Make your reply a word-for-word repeat of the records.

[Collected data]
★ ★ ★ ★ ★ ★ ★

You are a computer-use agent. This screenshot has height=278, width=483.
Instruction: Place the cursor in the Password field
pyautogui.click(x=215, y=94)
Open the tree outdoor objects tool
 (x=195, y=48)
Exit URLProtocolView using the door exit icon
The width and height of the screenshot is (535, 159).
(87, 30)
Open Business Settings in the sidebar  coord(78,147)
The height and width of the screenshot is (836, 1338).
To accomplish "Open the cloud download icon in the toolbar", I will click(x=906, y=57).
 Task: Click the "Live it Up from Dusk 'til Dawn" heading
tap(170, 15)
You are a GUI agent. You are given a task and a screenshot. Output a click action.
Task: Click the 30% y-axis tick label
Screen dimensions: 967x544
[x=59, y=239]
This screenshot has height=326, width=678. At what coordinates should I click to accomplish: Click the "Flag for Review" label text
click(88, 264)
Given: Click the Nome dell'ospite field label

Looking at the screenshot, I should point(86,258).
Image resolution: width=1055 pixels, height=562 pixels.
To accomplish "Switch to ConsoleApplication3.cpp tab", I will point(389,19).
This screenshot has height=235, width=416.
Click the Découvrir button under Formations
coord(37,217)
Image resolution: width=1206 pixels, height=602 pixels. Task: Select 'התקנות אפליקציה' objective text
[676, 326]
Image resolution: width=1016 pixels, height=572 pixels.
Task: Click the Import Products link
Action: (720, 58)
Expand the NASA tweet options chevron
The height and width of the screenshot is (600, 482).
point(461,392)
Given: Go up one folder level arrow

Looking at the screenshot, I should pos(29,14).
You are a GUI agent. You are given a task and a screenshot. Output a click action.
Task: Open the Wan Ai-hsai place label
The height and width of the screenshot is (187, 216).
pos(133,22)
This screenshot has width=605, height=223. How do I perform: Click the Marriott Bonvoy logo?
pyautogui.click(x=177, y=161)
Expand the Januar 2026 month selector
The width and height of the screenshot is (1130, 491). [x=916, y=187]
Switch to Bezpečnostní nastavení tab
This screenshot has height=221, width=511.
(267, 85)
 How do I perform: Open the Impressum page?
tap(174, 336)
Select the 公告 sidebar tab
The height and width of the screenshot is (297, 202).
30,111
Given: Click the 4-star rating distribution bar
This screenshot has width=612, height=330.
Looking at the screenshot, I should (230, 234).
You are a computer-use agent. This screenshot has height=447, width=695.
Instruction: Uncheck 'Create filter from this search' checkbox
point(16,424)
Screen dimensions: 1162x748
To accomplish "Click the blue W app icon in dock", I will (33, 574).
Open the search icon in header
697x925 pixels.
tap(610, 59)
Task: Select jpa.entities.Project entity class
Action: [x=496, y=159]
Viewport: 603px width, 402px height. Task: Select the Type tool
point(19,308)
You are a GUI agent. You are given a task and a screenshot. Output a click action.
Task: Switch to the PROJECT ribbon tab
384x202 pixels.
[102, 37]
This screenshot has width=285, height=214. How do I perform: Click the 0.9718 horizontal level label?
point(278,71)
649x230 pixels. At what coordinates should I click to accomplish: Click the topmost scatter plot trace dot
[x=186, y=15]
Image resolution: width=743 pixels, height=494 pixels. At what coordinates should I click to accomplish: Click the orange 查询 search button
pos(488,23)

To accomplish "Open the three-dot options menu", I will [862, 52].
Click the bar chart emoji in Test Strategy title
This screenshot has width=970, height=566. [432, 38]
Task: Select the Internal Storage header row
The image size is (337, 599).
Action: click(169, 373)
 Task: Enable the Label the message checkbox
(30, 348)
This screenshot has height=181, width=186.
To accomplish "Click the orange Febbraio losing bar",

★ ★ ★ ★ ★ ★ ★

- [Solution to this problem]
You are a computer-use agent. This screenshot has height=278, width=483.
Instruction: Place the cursor in the Password field
pyautogui.click(x=215, y=94)
Open the tree outdoor objects tool
 (x=195, y=48)
Exit URLProtocolView using the door exit icon
The width and height of the screenshot is (535, 159).
(87, 30)
Open Business Settings in the sidebar  coord(78,147)
The height and width of the screenshot is (836, 1338).
To accomplish "Open the cloud download icon in the toolbar", I will click(x=906, y=57).
 Task: Click the "Live it Up from Dusk 'til Dawn" heading
tap(170, 15)
You are a GUI agent. You are given a task and a screenshot. Output a click action.
Task: Click the 30% y-axis tick label
Screen dimensions: 967x544
[x=59, y=239]
This screenshot has height=326, width=678. At what coordinates should I click to accomplish: Click the "Flag for Review" label text
click(88, 264)
Given: Click the Nome dell'ospite field label

Looking at the screenshot, I should point(86,258).
Image resolution: width=1055 pixels, height=562 pixels.
To accomplish "Switch to ConsoleApplication3.cpp tab", I will point(389,19).
This screenshot has height=235, width=416.
Click the Découvrir button under Formations
coord(37,217)
Image resolution: width=1206 pixels, height=602 pixels. Task: Select 'התקנות אפליקציה' objective text
[676, 326]
Image resolution: width=1016 pixels, height=572 pixels.
Task: Click the Import Products link
Action: (720, 58)
Expand the NASA tweet options chevron
The height and width of the screenshot is (600, 482).
point(461,392)
Given: Go up one folder level arrow

Looking at the screenshot, I should pos(29,14).
You are a GUI agent. You are given a task and a screenshot. Output a click action.
Task: Open the Wan Ai-hsai place label
The height and width of the screenshot is (187, 216).
pos(133,22)
This screenshot has width=605, height=223. How do I perform: Click the Marriott Bonvoy logo?
pyautogui.click(x=177, y=161)
Expand the Januar 2026 month selector
The width and height of the screenshot is (1130, 491). [x=916, y=187]
Switch to Bezpečnostní nastavení tab
This screenshot has height=221, width=511.
(267, 85)
 How do I perform: Open the Impressum page?
tap(174, 336)
Select the 公告 sidebar tab
The height and width of the screenshot is (297, 202).
30,111
Given: Click the 4-star rating distribution bar
This screenshot has width=612, height=330.
Looking at the screenshot, I should (230, 234).
You are a computer-use agent. This screenshot has height=447, width=695.
Instruction: Uncheck 'Create filter from this search' checkbox
point(16,424)
Screen dimensions: 1162x748
To accomplish "Click the blue W app icon in dock", I will (33, 574).
Open the search icon in header
697x925 pixels.
tap(610, 59)
Task: Select jpa.entities.Project entity class
Action: [x=496, y=159]
Viewport: 603px width, 402px height. Task: Select the Type tool
point(19,308)
You are a GUI agent. You are given a task and a screenshot. Output a click action.
Task: Switch to the PROJECT ribbon tab
384x202 pixels.
[102, 37]
This screenshot has width=285, height=214. How do I perform: Click the 0.9718 horizontal level label?
point(278,71)
649x230 pixels. At what coordinates should I click to accomplish: Click the topmost scatter plot trace dot
[x=186, y=15]
Image resolution: width=743 pixels, height=494 pixels. At what coordinates should I click to accomplish: Click the orange 查询 search button
pos(488,23)

To accomplish "Open the three-dot options menu", I will [862, 52].
Click the bar chart emoji in Test Strategy title
This screenshot has width=970, height=566. [432, 38]
Task: Select the Internal Storage header row
The image size is (337, 599).
Action: click(169, 373)
 Task: Enable the Label the message checkbox
(30, 348)
This screenshot has height=181, width=186.
To accomplish "Click the orange Febbraio losing bar",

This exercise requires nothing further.